One of our mothers recently passed away quite unexpectedly, leaving a 12 year old daughter who was temporarily cared for by other members of the FSP while our home care coordinator worked extremely hard to find a placement in a reliable institution.  We will continue to monitor her situation .  One of our great successes is that our Home Care Team has worked hard  from the very  beginning to foster a community attitude among our families  sharing scarce resources, emotional support as well as help and friendship.

Mark reviews the status of each family every quarter and any decisions that are made are implemented carefully so as not to undo what may be years of slow progress.  Structure and discipline are applied with  large amounts of understanding, accommodation and compassion.

We hope that this progress report has given you some insights into the operation and challenges that we face. We are grateful for your support and  it is our honor to  have our efforts supported by you. We could not do this without you!

Barbara & Mark Rosasco



Feb 25, 2013

Building Dreams....one student at a time

Building Dreams- One student at a time

Mark will arrive in Cambodia  next week and meet with this project  group of 4  prospective college students. A part of his discussion will focus on their own abilities to identify any possible source of tuition funding and also what possible resources they have identified to reduce housing costs , assuming that we can raise the funds for tuition.

When we first posted this project we had  high hopes of raising funds to help send these and other students like them  on to local college. In Cambodia, costs of education in Western terms are very low, with tuition running only in the hundreds of dollars per year per student. Nursing tends to the be highest tuition, running at about $ 800 per year. Although low by western standards, these are astronomical sums for students to raise, and there are few lending sources available.

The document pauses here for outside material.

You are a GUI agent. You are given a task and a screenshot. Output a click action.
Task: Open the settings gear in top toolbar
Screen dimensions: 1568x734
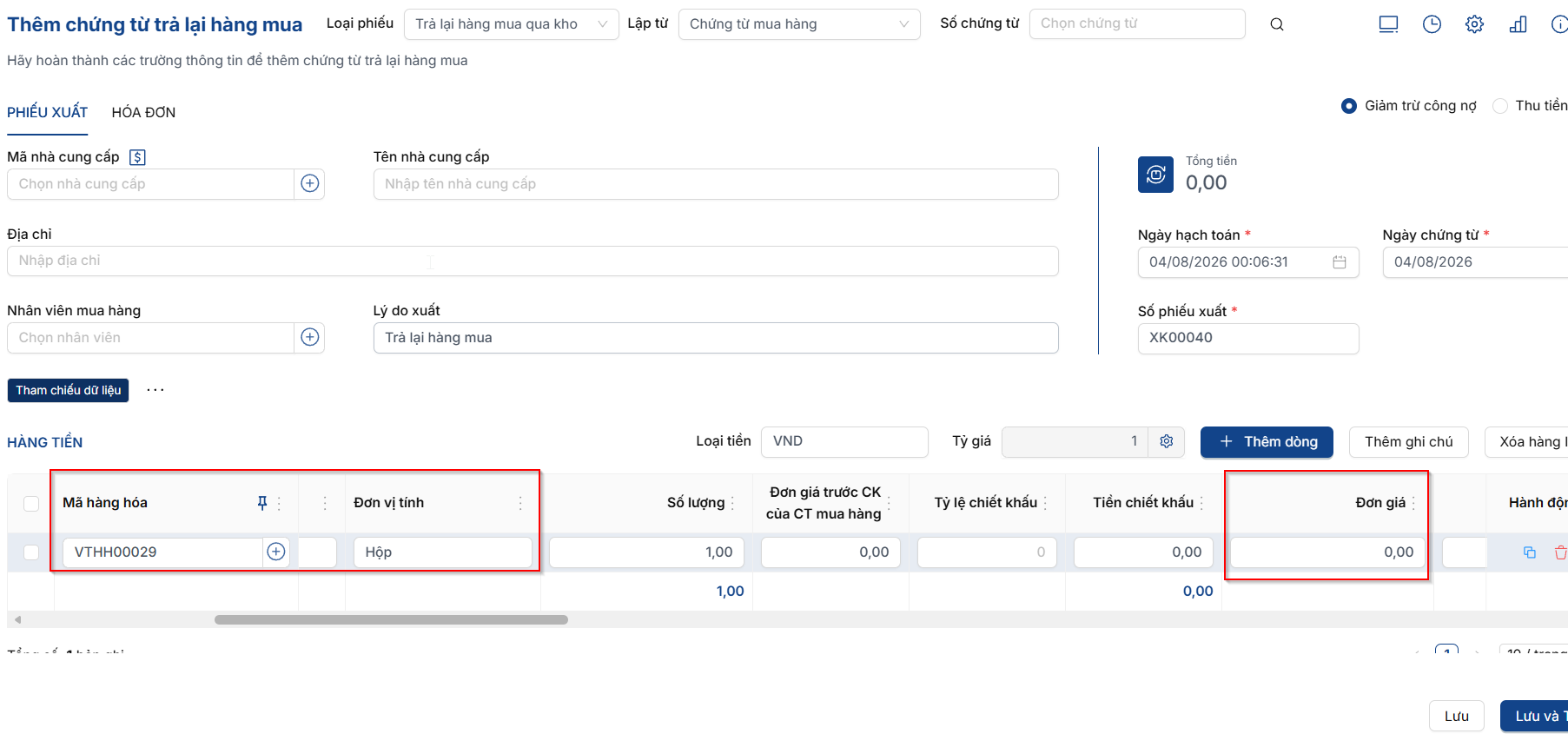pos(1474,24)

Let’s look at some of the figures:  a day laborer earns about $ 3.00 per day in Phnom Penh, Cambodia’s capital city. Assuming annual tuition costs of $400 per year, this means that a “ typical” college student would need to work more than 130  man days over 21 weeks to earn the tuition amount.  However,  this  $ 3.00 per day, assuming a 6 day work week,  creates a monthly  income of $ 120  which must also pay for  food and rent. Even in poor countries, slum living can easily cost about $ 100 per month for food, rent, utilities and transportation to a job.   Consequently, even if a student worked full time and could manage to save  $ 20 per month, it would take  nearly  2 years to save basic tuition. The economics of the situation prevent even the most ambitious student from working to earn enough money to  pay tuition and room and board.

To date, we have received 2 donations for our 4 students. Regretably,   we can't commit to helping these students unless we are able to identify and/or raise sources of tuition funding.  We are not giving up, but we are delayed in being able to report actual " student" progress.

Receiving a college degree can help to  propel these students from a life of unstable day labor to a middle class stability.

We currently  have 4 students from our Family Support program , 2011 high school graduates,  in college. Fortunately, we have found sponsors for them.  We have another 6 students on track to graduate from High School  in 2013  as well as these 4 students from our Rural Assistance Program .  Our great hope is that having managed to graduate from High School, we can help facilitate these students achieve their dream of a college education.